The use of performance enhancing drugs has been around for many years. In World War II these drugs were given to German soldiers to increase their strength and aggressiveness (Edwards, 2006). However, these drugs became evident in the 1960 Olympic Games after a Dutch cyclist died. In 1963, a ban was placed on a list of prohibited drugs by the International Olympic Committee to prevent performance enhancing drugs from being used in sports. This list of prohibited drugs has grown substantially since (King, 2009). Even though there is growing evidence of serious health risk that come along with the use of performance enhancing drugs, they are still being produced and used at a rapid rate.

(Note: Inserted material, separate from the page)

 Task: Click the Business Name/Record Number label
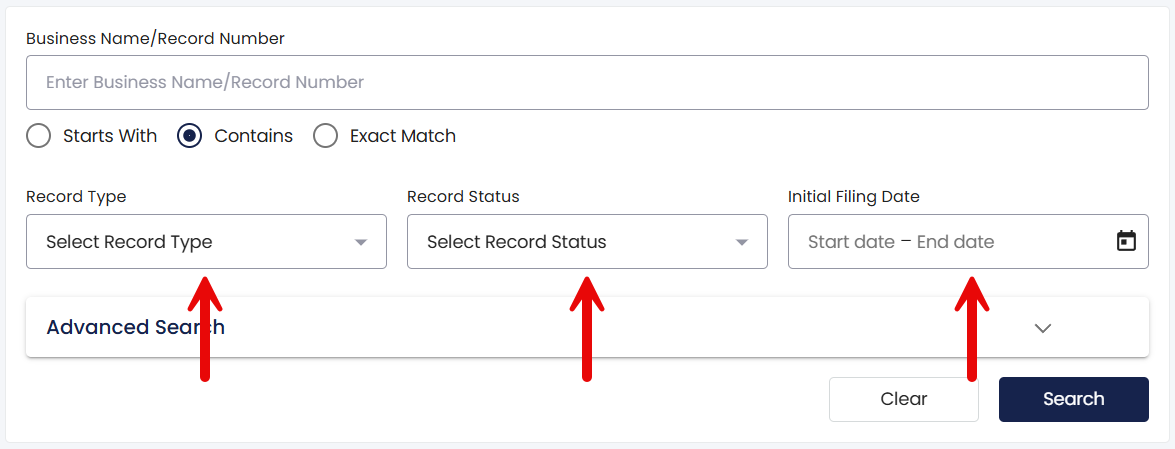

Others would argue that use of performance enhancing drugs dates back thousands of years. There are stories of athletes ingesting ground horse hooves and sheep testicles for ancient Olympic Games to gain an advantage. Wrestlers in the ancient Olympics ate large quantities of meat to build muscle (King, 2009). Some believe these stories to be creditable and argue performance enhancing drugs have always played a role in professional sports. They believe these drugs were not something that has developed over the last century. One would argue performance enhancing drugs have always been a part of sports and will continue to play a role in future sports. Whatever the reason may be for the use of performance enhancing drugs, they carry serious risks for the athletes.
The use of performance enhancing drugs has many serious health risks, making this issue one of the most serious for athletics. Athletes use a variety of performance enhancing drugs. The four most common forms of performance enhancing drugs are steroids, health supplements, human growth hormones, and stimulants (Christopher King, 2009). All these types of drugs come with major medical risk for the athletes. Using these performance enhancing drugs can cause damage to growth areas at the ends of bones. The drugs also increase cholesterol levels, risk of heart attack and stroke, risk of cancer, liver disease, gall stones, infertility, and continuous headaches (Edwards, 2006). There are many other side effects and long-term effects of performance enhancing drugs that could lead to an athlete’s death.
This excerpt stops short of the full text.